Start here if you are new to CircuitPython.
This is the latest unstable release of CircuitPython that will work with the Feather M0 RFM9x.
Unstable builds have the latest features but are more likely to have critical bugs.
Built-in modules available: board, busio, digitalio, math, microcontroller, neopixel_write, nvm, os, random, storage, struct, supervisor, time
Every time we commit new code to CircuitPython we automatically build binaries for each board and language. The binaries are stored on Amazon S3, organized by board, and then by language. Try them if you want the absolute latest and are feeling daring or want to see if a problem has been fixed.
All previous releases are listed on GitHub, with release notes, and are available for download from Amazon S3. They are handy for testing, but otherwise we recommend using the latest stable release. Some older GitHub release pages include the same binaries for downloading. But we have discontinued including binaries as assets on newer release pages because of the large number of files for each release.
Latest version: v3.10.0
The bootloader allows you to load CircuitPython, Makecode, and Arduino programs. The bootloader is not CircuitPython.
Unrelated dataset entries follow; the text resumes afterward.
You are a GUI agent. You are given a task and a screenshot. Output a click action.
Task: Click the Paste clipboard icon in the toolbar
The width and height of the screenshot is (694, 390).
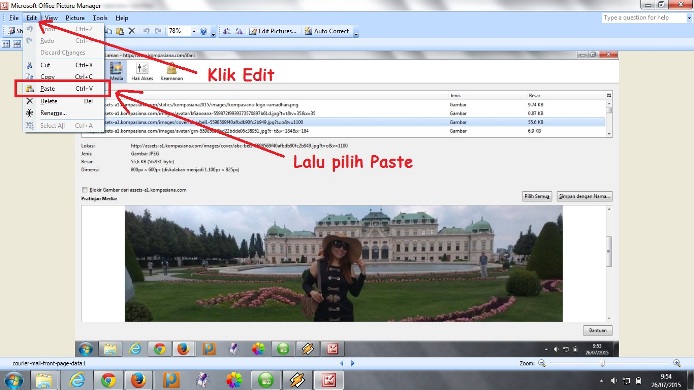click(x=120, y=31)
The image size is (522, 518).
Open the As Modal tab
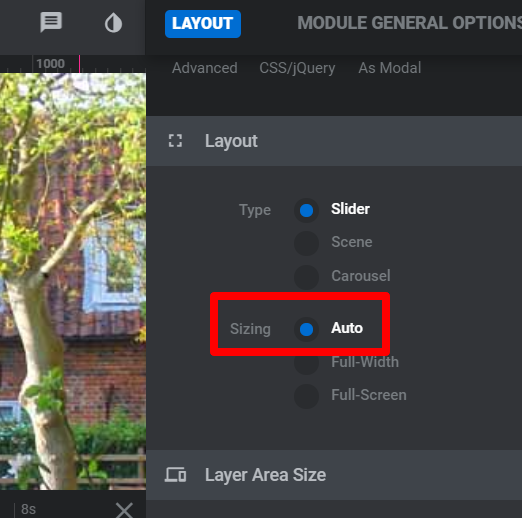(390, 68)
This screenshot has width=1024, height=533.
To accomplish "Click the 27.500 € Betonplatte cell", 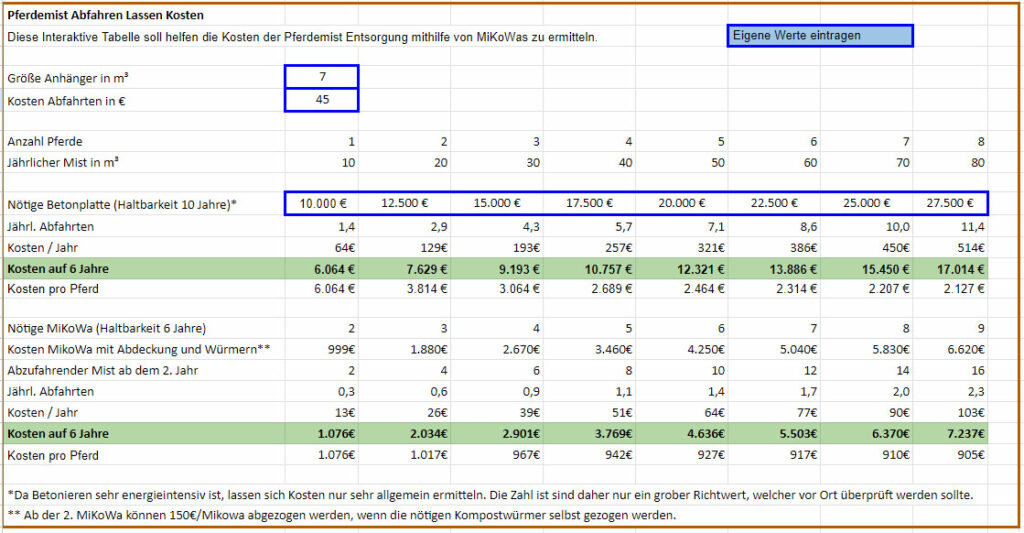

You can check the current version of your bootloader by looking in the INFO_UF2.TXT file when the BOOT drive is visible (FEATHERBOOT, CPLAYBOOT, etc.).
To update, first save the contents of CIRCUITPY, just in case. Then double-click the reset button to show the BOOT drive. Drag the update-bootloader .uf2 file to the BOOT drive. Wait a few tens of seconds for the bootloader to update; the BOOT drive will reappear. Check INFO_UF2.TXT to verify that the bootloader version has been updated. Then you will need to reload CircuitPython.